A federal judge sentenced an Ellicott City man to five years in prison for aiding a group of people who were planning terror attacks in Europe, a less severe sentence than prosecutors had sought.
Mohammad Hassan Khalid, a Pakistani immigrant from Ellicott City who graduated from Mt. Hebron High School in 2011, pleaded guilty to providing material support to terrorists in federal court in Philadelphia in May 2012. He was arrested when he was 17 on charges of providing material support to terrorism; prosecutors had asked that he receive a 10-year prison sentence.
Khalid, 20, admitted in court to aiding the would-be terrorist nicknamed "Jihad Jane" and apologized to his parents as he was sentenced to five years in a U.S. prison, reports the Military.com website. He cried during parts of the sentencing hearing Thursday in Philadelphia, while his parents, brother and sisters wept.

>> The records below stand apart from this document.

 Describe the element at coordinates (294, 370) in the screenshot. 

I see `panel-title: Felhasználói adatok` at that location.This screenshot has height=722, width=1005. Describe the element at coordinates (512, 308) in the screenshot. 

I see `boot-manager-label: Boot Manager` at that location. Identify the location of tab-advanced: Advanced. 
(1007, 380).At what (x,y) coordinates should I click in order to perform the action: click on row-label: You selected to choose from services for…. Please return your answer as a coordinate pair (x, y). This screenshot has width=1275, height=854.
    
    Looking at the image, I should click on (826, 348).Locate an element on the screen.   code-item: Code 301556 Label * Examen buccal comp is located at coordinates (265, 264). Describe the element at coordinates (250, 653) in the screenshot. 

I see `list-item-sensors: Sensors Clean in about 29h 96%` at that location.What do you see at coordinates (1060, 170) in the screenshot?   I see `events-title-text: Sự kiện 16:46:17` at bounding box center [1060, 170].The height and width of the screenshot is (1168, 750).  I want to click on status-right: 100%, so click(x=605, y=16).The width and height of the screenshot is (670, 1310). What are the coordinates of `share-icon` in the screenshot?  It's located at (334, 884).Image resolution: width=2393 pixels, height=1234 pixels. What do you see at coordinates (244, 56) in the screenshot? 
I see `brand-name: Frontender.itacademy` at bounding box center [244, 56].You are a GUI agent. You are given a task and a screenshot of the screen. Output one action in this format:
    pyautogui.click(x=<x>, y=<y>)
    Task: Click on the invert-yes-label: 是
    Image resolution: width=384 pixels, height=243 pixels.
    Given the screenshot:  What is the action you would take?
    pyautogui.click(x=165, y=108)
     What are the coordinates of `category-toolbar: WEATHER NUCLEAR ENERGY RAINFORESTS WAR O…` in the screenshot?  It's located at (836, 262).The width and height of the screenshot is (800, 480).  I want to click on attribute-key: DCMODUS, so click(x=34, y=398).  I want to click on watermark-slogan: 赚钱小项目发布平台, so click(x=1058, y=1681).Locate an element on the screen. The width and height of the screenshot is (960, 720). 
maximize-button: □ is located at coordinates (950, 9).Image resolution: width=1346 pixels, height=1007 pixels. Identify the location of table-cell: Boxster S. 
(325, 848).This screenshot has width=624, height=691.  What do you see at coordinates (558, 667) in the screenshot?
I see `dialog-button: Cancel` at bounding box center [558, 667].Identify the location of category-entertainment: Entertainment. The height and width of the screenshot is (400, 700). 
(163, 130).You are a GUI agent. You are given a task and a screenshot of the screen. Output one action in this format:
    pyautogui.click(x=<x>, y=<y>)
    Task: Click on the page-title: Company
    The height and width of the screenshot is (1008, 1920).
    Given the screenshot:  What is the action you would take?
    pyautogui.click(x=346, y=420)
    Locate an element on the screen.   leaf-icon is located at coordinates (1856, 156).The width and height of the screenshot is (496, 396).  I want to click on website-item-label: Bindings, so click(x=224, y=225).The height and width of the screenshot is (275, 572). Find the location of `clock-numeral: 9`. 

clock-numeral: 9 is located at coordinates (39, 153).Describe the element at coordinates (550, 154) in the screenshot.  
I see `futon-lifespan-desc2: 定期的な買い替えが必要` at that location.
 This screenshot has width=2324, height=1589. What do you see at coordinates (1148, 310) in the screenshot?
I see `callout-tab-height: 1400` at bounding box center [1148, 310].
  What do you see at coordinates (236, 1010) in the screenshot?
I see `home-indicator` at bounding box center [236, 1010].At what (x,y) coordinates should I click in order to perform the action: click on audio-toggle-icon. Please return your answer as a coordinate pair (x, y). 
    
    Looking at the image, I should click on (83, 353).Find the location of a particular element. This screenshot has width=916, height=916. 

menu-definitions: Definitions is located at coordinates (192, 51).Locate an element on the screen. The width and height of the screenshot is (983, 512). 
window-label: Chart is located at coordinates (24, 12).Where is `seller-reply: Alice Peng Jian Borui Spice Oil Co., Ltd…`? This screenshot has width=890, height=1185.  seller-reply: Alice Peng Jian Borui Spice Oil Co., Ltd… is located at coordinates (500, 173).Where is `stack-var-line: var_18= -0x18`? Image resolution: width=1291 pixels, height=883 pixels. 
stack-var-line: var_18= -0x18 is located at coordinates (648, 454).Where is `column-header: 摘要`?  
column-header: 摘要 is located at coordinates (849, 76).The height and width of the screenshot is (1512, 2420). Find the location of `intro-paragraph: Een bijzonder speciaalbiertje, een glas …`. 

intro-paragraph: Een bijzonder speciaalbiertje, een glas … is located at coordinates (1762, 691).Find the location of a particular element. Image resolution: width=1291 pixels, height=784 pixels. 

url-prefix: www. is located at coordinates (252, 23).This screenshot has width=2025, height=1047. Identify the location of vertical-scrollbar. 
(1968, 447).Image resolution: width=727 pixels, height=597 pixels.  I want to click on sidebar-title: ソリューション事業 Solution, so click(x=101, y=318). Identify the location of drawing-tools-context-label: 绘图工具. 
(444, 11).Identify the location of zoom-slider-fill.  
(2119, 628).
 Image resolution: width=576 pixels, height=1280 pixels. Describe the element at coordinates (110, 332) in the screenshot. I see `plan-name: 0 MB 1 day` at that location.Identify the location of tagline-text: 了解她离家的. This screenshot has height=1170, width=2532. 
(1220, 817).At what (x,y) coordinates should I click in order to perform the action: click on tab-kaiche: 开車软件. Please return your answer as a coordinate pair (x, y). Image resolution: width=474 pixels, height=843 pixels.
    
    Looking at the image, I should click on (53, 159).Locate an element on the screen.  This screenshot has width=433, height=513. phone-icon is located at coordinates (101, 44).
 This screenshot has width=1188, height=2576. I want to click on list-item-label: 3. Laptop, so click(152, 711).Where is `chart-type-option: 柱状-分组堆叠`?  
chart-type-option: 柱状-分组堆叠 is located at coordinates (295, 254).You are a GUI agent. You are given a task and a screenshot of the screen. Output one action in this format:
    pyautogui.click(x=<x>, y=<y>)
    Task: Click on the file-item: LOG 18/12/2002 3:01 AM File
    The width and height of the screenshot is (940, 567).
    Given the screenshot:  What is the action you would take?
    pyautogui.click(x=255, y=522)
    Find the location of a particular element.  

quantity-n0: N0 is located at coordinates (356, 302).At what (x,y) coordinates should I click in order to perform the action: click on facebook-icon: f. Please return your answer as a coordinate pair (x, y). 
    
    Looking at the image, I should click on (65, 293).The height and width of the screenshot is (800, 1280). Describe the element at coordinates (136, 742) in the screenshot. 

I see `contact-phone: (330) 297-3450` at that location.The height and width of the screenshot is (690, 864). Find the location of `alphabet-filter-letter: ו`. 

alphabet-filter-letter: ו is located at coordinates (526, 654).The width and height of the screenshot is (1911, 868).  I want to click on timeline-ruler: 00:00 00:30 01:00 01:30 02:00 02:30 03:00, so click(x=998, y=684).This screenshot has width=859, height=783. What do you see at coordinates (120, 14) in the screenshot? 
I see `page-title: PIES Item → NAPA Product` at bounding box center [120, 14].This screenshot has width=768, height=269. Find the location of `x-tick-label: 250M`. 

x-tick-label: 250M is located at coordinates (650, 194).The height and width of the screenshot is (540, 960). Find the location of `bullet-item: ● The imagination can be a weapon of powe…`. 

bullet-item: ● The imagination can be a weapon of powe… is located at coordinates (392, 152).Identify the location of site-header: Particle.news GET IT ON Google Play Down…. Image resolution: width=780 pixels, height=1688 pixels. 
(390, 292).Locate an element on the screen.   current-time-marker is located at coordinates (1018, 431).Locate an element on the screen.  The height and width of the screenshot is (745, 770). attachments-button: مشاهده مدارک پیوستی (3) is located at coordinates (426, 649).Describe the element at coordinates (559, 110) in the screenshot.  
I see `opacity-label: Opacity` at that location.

Khalid’s time in prison is likely to be short because he gets credit for almost three years incarceration since his arrest, but he is likely to be deported to Pakistan once he completes his sentence.
At the time of his arrest, he was about to enter Johns Hopkins University in Baltimore on a full scholarship, the website says.
"I stand before your honor humiliated," he told the judge. "Nothing I say today can excuse the mistakes of my past."
Court documents state Khalid helped a
Pennsylvania woman, Colleen LaRose, remove incriminating postings from an
online message board and created posts seeking money for LaRose's group in
Europe. LaRose, who is called "JihadJane" after her online name, was
sentenced to 10 years in prison this winter for her involvement in the terror
LaRose was plotting with others in Europe to kill a Swedish artist over a cartoon that offended Muslims, according to an Associated Press report.
An attorney for Khalid told the Baltimore Sun that associating with the group "was like a video game to him" and that a 10-year sentence would be "ridiculous."
Since being arrested, prosecutors said that Khalid cooperated with the FBI, helping with terrorist investigations and that he "may have learned respect for the law."
Khalid was living in the United States legally.